• [Reading passage]
● ● ● ● ●

If you can handle a 40-tank fish room, you can handle a 125-gallon reef aquarium, no sweat. If you could manage a blackwater, botanical-style aquarium, you've got the upper hand. The philosophies of care of these diverse aquatic systems are interchangeable, really. You will learn to recognize growth patterns of the corals that you keep, how the fishes that you select affect the corals, etc. Learning the relationships between corals fishes, and other reef organisms will make you a better, more alert reefer, and those skills are already present in every hardcore freshwater aquarist!

*Saltwater systems offer you a chance to inject the “soul" of freshwater aquarium keeping into a culture that needs some- Yeah, there is an “art” to the saltwater hobby…lost somewhere in a cacophony of LED lights, electronic controllers, Facebook frag auctions, photoshopped coral pics, debates over “LE” coral names, etc., etc. so prevalent right now. A freshwater aquarist is way more attuned to the “core” experience of aquarium keeping, and the culture in freshwater is far more "evolved", offering you the opportunity to help some reefers get back in touch with skills, techniques, and yes- emotions- that they may have either never felt before, or simply lost track of in the frantic-paced marine universe. The reef hobby needs some generalized aquarium "evangelists" out there, trust me!

● ● ● ● ●

• [Listing]

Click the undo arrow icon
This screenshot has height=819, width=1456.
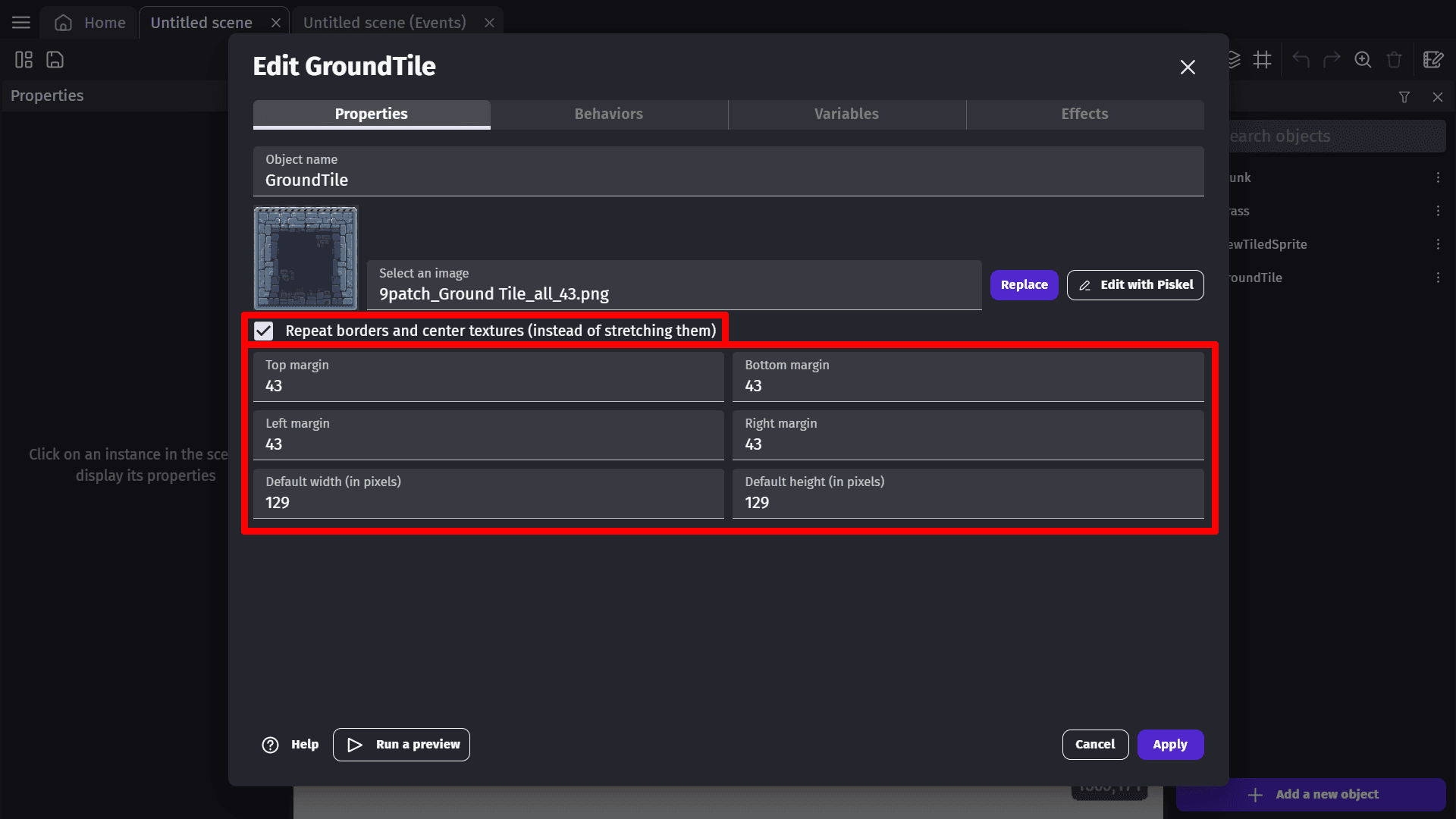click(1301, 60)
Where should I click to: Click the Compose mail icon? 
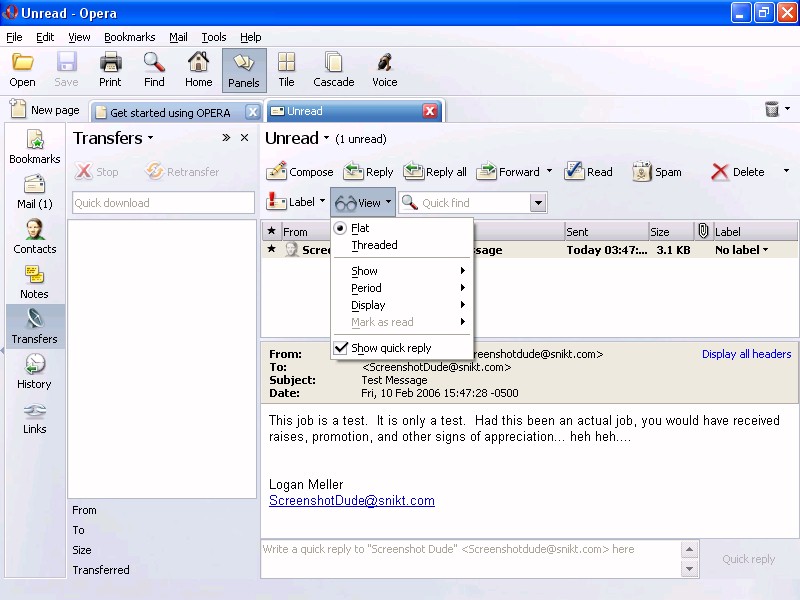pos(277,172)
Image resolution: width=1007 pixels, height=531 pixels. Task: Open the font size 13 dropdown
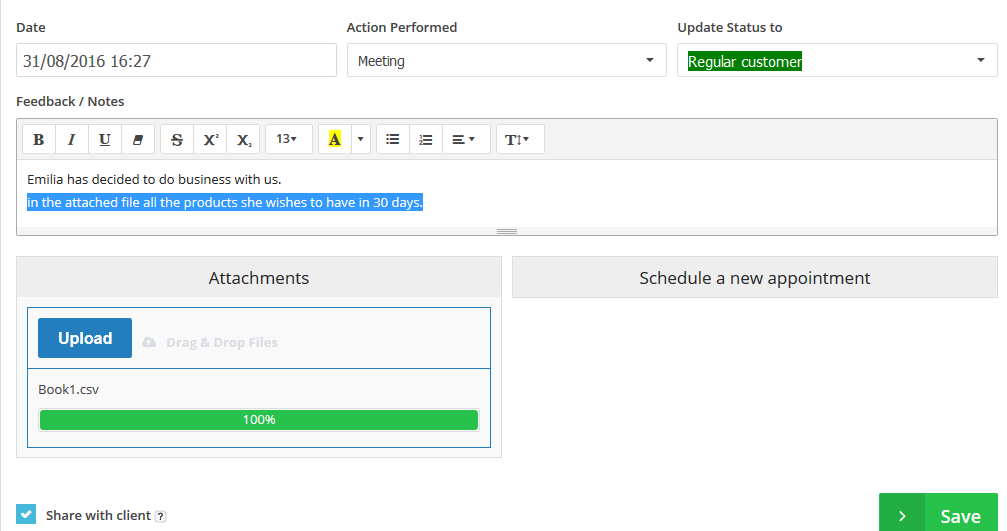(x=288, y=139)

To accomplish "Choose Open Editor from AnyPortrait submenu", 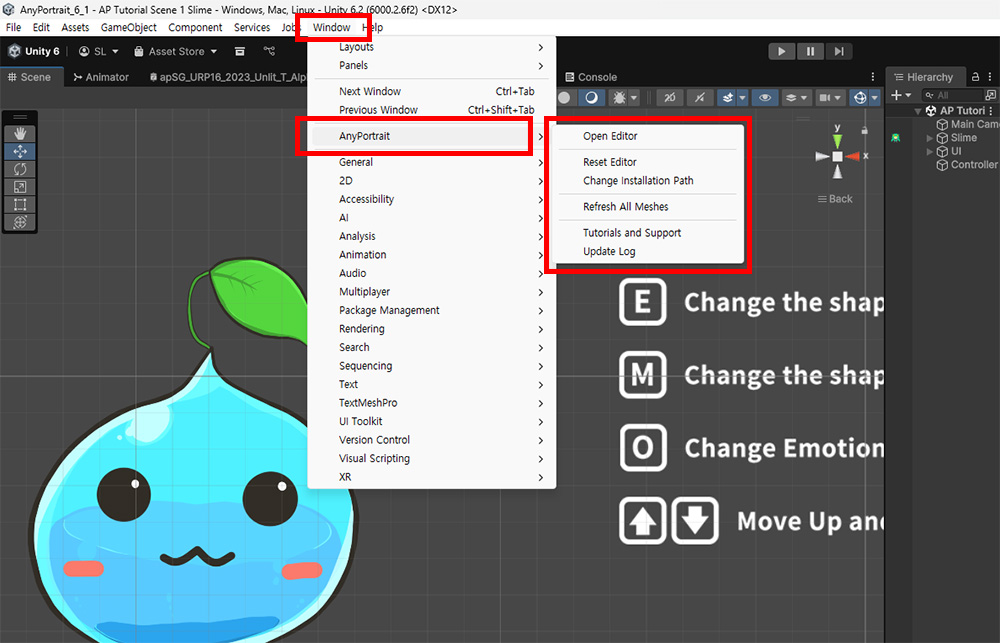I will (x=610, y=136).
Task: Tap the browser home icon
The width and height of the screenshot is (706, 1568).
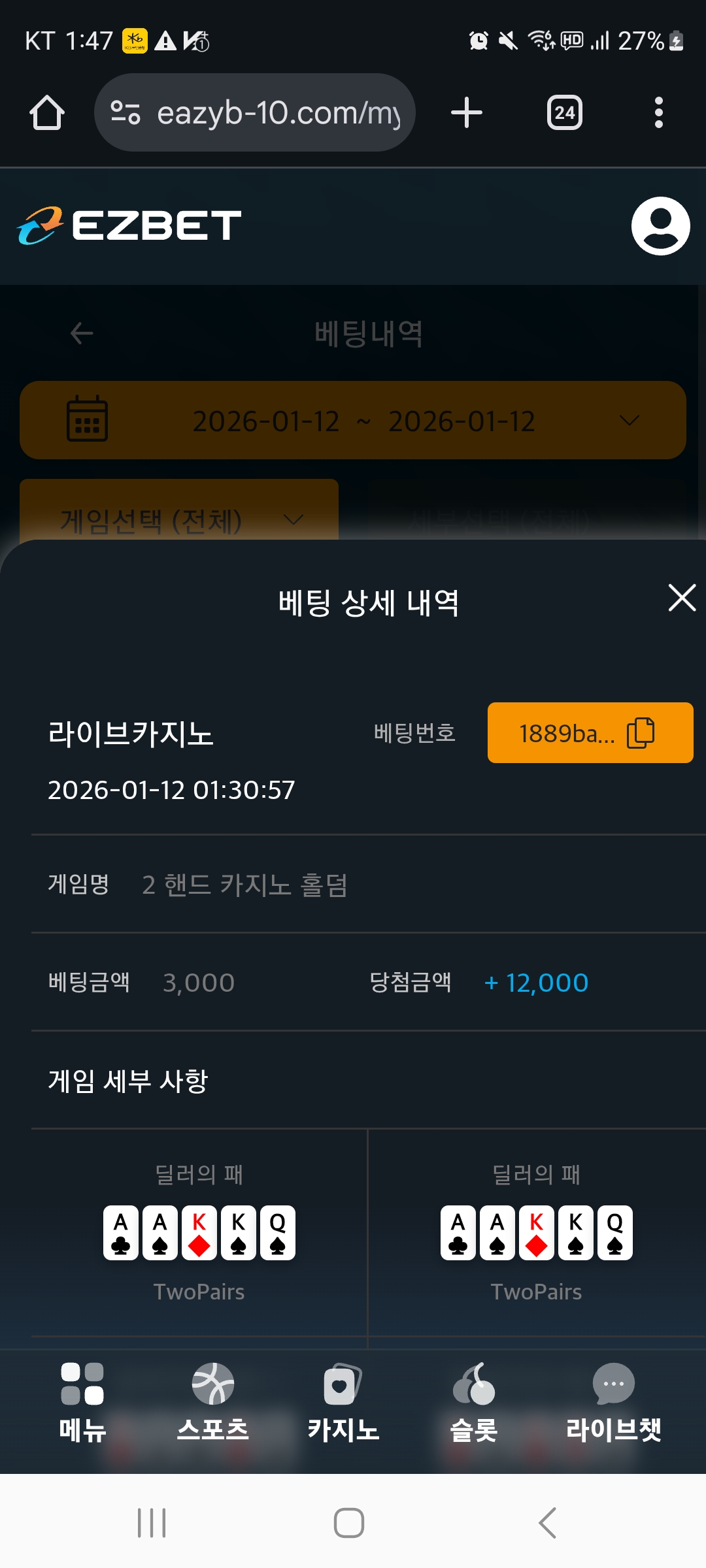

● ● ● ● ●

• [Directives]
A. Write out the passage on aquarium keeping word for word, from "If you can handle" up to and including "hardcore freshwater aquarist!".
B. Carry the passage on aquarium keeping forward, beginning after its final sentence.
The records have no connection to the passage on aquarium keeping.

• [Answers to each task]
A.
If you can handle a 40-tank fish room, you can handle a 125-gallon reef aquarium, no sweat. If you could manage a blackwater, botanical-style aquarium, you've got the upper hand. The philosophies of care of these diverse aquatic systems are interchangeable, really. You will learn to recognize growth patterns of the corals that you keep, how the fishes that you select affect the corals, etc. Learning the relationships between corals fishes, and other reef organisms will make you a better, more alert reefer, and those skills are already present in every hardcore freshwater aquarist!

B.
*Breeding freshwater fishes helps you get your feet wet with skills and protocols that will help you in marine fish breeding efforts- This is a very important, possibly overlooked benefit of freshwater aquarium keeping. Captive breeding is the future of the marine hobby. IMHO, everyone needs to have at least a rudimentary understanding-if not a basic working knowledge- of breeding aquatic animals.

If you can’t raise a baby guppy, you have no chance with a Clownfish, trust me. So, in the freshwater world, where breeding dozens of varieties of fishes is seen as "just something you do", there is a ton of opportunity to cross-pollinate technique, philosophy, and experimentation into the growing marine fish breeding sector. This is a huge deal, in my opinion, and the freshwater practitioner can offer his/her skills to the marine breeding world immediately. It will have real impact on wild populations and the sustainability of the aquarium hobby in general.

I can go on and on…I can hear arguments from both sides (“The Cardinal Tetra is nowhere near as colorful as a Majestic Angel”, or “A reef tank looks like a fruitstand compared to the natural appearance of a planted FW tank.”, etc., etc.) The point is not to create rivalries or foster animosity between the two hobby factions…The idea here is to demonstrate to you that the skills, techniques, and philosophies behind the two aquatic “media” are not only analagous- they are surprisingly interrelated.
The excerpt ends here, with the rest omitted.